Retour vers le hamster : comment les Jeunes Filles voyagent dans le temps

Si on a déjà évoqué le Hamster qui trotte dans la tête des Jeunes Filles précédemment, on est loin d’en avoir abordé tous les pouvoirs. L’une des capacités de cette bête extraordinaire est de pouvoir remonter le temps et changer le cours ou l’interprétation du passé. Et le tout, sans même devoir utiliser une DeLorean ! Il contribue donc à doter les Jeunes Filles de véritables super-pouvoirs.

Aux yeux de beaucoup de femmes, le passé, et même leur propre passé récent, n’existe pas en tant que somme d’événements figée : au contraire, il peut être réécrit à l’infini. C’est l’un des pouvoirs de leur Hamster, capable de réinterpréter et de recontextualiser à peu près tout et n’importe quoi. Ce processus est à l’œuvre quand, par exemple, ayant décidé de vous quitter, elle vous dit qu’elle est malheureuse avec vous depuis des mois. Et ce même si, il y a une semaine encore, elle vous envoyait des mots doux et vous murmurait des Je t’aime à l’oreille. Dans bien des cas, un homme sera, dans une situation de ce type, tenté de croire que la femme est hypocrite : dans sa réalité à lui, une chose et son contraire ne peuvent pas exister en même temps.

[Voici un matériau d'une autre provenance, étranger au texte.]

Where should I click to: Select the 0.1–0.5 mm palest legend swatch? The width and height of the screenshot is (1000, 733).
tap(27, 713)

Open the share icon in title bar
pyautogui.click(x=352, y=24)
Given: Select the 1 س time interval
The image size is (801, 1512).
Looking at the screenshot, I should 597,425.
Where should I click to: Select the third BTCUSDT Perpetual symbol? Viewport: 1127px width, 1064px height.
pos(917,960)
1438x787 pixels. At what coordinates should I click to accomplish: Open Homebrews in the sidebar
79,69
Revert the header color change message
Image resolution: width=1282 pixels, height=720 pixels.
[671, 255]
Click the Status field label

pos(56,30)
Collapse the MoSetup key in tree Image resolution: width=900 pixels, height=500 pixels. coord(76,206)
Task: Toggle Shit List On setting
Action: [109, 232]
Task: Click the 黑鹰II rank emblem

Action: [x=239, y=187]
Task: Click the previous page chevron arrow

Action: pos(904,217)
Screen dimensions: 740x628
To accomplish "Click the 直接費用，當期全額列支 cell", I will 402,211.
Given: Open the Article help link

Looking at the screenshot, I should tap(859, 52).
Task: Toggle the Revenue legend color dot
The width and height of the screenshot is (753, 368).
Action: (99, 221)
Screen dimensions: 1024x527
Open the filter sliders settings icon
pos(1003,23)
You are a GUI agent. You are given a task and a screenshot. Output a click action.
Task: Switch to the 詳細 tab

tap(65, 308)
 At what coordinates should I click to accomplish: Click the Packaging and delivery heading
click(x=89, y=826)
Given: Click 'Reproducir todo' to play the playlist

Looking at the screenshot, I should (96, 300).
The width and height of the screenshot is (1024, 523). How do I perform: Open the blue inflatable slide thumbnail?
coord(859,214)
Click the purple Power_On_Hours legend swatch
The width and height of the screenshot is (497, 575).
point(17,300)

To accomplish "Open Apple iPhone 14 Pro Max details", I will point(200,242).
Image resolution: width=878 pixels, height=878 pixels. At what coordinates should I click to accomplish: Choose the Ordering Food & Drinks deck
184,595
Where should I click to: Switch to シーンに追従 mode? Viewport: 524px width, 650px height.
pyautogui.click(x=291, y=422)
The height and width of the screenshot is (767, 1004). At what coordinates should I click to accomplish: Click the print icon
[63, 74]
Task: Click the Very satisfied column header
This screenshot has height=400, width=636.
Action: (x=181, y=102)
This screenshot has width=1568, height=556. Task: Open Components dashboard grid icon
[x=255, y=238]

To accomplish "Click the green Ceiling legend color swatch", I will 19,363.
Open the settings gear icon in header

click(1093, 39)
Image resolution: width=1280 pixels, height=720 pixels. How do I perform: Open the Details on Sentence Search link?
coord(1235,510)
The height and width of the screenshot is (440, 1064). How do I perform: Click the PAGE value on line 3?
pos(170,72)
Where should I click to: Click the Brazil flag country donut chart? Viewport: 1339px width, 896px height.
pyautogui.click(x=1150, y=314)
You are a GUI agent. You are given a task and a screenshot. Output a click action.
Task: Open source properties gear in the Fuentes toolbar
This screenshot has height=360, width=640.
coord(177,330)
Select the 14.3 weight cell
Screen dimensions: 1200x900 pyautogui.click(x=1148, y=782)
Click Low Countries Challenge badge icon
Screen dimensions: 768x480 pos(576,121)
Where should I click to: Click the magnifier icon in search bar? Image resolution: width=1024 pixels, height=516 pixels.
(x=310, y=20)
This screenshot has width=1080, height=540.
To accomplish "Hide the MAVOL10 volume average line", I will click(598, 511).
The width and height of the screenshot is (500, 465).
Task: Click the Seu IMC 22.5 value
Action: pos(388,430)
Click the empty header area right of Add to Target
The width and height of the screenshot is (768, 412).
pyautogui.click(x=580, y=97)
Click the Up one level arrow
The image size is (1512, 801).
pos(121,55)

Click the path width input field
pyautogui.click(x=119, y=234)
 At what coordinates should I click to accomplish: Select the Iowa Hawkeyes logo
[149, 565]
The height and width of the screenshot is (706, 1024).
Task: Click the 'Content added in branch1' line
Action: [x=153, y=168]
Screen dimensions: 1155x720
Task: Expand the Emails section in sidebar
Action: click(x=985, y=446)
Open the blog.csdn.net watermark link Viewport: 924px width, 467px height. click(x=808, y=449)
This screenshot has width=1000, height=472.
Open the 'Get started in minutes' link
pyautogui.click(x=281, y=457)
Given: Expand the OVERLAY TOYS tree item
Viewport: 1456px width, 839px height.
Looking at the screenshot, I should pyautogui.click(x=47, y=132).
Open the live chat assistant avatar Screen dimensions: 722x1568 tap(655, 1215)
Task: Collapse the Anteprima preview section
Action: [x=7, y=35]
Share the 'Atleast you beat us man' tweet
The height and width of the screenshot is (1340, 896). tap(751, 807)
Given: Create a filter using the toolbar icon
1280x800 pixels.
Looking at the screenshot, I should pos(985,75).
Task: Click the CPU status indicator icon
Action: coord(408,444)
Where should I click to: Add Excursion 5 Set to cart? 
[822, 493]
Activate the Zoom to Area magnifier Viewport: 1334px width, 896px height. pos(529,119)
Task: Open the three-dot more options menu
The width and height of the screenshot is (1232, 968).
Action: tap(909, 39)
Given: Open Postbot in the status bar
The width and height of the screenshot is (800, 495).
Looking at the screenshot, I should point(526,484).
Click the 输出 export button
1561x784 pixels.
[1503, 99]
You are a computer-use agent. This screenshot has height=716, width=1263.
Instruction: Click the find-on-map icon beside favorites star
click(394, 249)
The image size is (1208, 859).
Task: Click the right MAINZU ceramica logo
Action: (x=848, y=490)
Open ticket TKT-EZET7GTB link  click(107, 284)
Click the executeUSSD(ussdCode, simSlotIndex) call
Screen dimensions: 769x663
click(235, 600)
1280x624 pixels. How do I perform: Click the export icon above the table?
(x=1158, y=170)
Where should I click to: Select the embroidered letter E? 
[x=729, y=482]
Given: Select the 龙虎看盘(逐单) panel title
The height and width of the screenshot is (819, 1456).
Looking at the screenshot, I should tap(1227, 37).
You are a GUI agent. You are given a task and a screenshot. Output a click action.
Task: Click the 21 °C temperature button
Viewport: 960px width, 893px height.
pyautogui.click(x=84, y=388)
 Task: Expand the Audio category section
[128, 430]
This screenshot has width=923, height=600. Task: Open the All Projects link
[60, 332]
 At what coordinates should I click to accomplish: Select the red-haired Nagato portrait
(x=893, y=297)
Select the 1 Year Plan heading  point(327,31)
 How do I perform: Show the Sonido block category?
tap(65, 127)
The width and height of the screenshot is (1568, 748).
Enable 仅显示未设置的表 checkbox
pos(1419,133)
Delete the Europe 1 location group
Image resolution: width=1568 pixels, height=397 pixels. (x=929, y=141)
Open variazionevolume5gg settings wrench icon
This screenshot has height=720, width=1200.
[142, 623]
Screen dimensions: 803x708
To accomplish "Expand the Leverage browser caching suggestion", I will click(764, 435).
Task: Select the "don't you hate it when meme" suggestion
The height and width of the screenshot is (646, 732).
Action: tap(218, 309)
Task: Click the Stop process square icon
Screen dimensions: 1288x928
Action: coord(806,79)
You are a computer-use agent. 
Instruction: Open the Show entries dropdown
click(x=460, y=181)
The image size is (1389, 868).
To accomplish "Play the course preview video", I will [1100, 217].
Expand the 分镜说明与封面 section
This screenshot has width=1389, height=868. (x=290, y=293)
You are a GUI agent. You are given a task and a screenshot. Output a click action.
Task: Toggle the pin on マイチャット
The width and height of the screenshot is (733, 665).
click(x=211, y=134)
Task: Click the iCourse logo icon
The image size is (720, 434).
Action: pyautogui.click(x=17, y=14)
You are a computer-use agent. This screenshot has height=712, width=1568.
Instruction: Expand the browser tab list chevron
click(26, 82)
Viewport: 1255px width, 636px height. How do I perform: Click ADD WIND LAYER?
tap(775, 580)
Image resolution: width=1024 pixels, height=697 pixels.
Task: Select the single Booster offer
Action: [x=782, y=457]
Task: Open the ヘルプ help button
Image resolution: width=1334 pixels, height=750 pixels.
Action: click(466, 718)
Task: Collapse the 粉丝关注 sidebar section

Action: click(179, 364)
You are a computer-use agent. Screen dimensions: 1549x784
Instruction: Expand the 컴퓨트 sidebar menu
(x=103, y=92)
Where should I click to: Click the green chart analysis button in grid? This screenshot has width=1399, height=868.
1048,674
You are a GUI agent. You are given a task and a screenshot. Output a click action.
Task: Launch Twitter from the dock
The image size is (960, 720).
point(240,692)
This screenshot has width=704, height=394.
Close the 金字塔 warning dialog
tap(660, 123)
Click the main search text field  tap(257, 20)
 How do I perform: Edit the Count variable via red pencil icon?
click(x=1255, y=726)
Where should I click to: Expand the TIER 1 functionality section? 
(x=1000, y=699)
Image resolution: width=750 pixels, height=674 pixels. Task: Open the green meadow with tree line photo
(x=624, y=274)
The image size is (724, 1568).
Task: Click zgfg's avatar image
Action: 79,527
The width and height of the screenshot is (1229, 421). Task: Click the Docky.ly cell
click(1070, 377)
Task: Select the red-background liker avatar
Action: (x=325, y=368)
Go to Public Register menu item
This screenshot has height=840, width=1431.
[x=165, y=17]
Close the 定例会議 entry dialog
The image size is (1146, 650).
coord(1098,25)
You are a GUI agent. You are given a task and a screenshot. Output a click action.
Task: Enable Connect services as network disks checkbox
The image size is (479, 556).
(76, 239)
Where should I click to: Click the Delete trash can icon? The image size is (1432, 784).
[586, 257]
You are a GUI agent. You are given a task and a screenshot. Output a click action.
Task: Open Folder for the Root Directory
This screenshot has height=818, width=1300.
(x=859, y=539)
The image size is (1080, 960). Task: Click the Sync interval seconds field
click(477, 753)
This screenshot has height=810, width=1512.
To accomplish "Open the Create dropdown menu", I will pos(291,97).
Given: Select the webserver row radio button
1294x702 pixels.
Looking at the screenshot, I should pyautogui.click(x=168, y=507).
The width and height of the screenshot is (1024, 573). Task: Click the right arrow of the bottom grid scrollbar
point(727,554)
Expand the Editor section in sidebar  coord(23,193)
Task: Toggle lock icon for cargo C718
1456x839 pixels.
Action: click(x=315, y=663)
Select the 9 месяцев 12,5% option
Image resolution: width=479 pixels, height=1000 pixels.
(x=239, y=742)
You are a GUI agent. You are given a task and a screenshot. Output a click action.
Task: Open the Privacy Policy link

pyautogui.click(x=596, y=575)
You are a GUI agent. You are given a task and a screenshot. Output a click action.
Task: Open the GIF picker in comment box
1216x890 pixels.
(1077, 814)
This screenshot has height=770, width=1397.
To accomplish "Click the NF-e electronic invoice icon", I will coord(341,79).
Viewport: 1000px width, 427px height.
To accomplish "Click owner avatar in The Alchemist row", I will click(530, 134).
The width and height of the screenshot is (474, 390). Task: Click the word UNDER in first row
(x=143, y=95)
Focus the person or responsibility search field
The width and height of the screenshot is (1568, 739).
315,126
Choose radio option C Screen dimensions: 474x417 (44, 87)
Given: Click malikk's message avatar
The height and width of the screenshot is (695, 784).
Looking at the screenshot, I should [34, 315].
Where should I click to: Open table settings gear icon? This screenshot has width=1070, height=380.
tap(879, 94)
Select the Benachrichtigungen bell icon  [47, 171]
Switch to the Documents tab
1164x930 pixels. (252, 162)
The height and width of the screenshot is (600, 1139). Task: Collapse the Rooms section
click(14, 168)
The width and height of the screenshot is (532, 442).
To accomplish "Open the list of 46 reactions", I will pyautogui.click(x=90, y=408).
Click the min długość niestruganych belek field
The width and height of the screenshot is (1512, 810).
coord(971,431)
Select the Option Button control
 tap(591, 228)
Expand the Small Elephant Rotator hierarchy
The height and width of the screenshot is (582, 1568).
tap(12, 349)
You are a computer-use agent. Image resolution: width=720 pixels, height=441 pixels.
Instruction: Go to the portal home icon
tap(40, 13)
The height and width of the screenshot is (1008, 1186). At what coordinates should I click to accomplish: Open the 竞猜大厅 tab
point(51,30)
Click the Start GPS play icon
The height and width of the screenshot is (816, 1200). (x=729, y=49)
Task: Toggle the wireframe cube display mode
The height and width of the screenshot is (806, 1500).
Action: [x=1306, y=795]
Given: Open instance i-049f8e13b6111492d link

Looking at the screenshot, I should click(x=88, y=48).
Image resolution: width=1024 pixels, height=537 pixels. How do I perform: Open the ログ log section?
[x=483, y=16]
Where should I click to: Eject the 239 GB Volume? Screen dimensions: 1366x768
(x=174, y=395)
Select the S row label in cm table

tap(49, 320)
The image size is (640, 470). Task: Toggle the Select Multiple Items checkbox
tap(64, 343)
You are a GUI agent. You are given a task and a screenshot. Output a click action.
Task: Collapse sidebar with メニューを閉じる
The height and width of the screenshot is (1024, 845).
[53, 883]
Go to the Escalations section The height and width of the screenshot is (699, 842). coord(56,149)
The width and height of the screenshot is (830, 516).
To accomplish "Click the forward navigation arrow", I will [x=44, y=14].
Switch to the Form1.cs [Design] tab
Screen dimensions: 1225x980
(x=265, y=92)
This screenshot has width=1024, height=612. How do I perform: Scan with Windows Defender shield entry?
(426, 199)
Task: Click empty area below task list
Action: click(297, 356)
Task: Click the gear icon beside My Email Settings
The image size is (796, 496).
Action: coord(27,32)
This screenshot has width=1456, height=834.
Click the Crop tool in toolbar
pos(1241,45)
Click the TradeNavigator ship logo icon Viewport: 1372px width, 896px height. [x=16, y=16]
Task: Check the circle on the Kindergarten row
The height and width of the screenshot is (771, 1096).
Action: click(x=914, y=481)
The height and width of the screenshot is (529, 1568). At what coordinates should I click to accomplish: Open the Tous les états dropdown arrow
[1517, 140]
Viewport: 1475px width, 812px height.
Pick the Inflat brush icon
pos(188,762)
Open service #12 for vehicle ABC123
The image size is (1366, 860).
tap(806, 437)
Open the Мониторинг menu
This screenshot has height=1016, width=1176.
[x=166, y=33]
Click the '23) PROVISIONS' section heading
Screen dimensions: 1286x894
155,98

Il suppose donc que soit elle mentait quand elle disait l’aimer, soit elle ment maintenant quand elle dit qu’elle se sent mal depuis des mois. Eh bien non : elle peut parfaitement avoir été totalement sincère la semaine dernière, et l’être encore maintenant.

En effet, lorsqu’une Jeune Fille change d’avis, que ce soit sur un produit qu’elle ne veut plus acheter, une robe qu’elle ne veut plus porter, un club qu’elle ne veut plus fréquenter ou un partenaire qu’elle ne veut plus consommer, se produit dans sa tête un effet d’interrupteur : tout à coup, la lumière s’allume et le Hamster se met à courir dans sa roue. A courir très, très vite. L’homme confronté à un tel processus croit fréquemment à de la mauvaise foi : il pense que la Jeune Fille tente de nier le passé, de discréditer ce qu’elle a jadis aimé pour justifier, à ses propres yeux, le rejet qu’elle en a. Ce n’est pas aussi simple. En réalité, à l’issue du processus, elle croit réellement qu’elle n’a jamais réellement aimé cette personne, cette robe, ce club, ou, tout au moins, que cela fait longtemps qu’elle sent que quelque chose ne va pas.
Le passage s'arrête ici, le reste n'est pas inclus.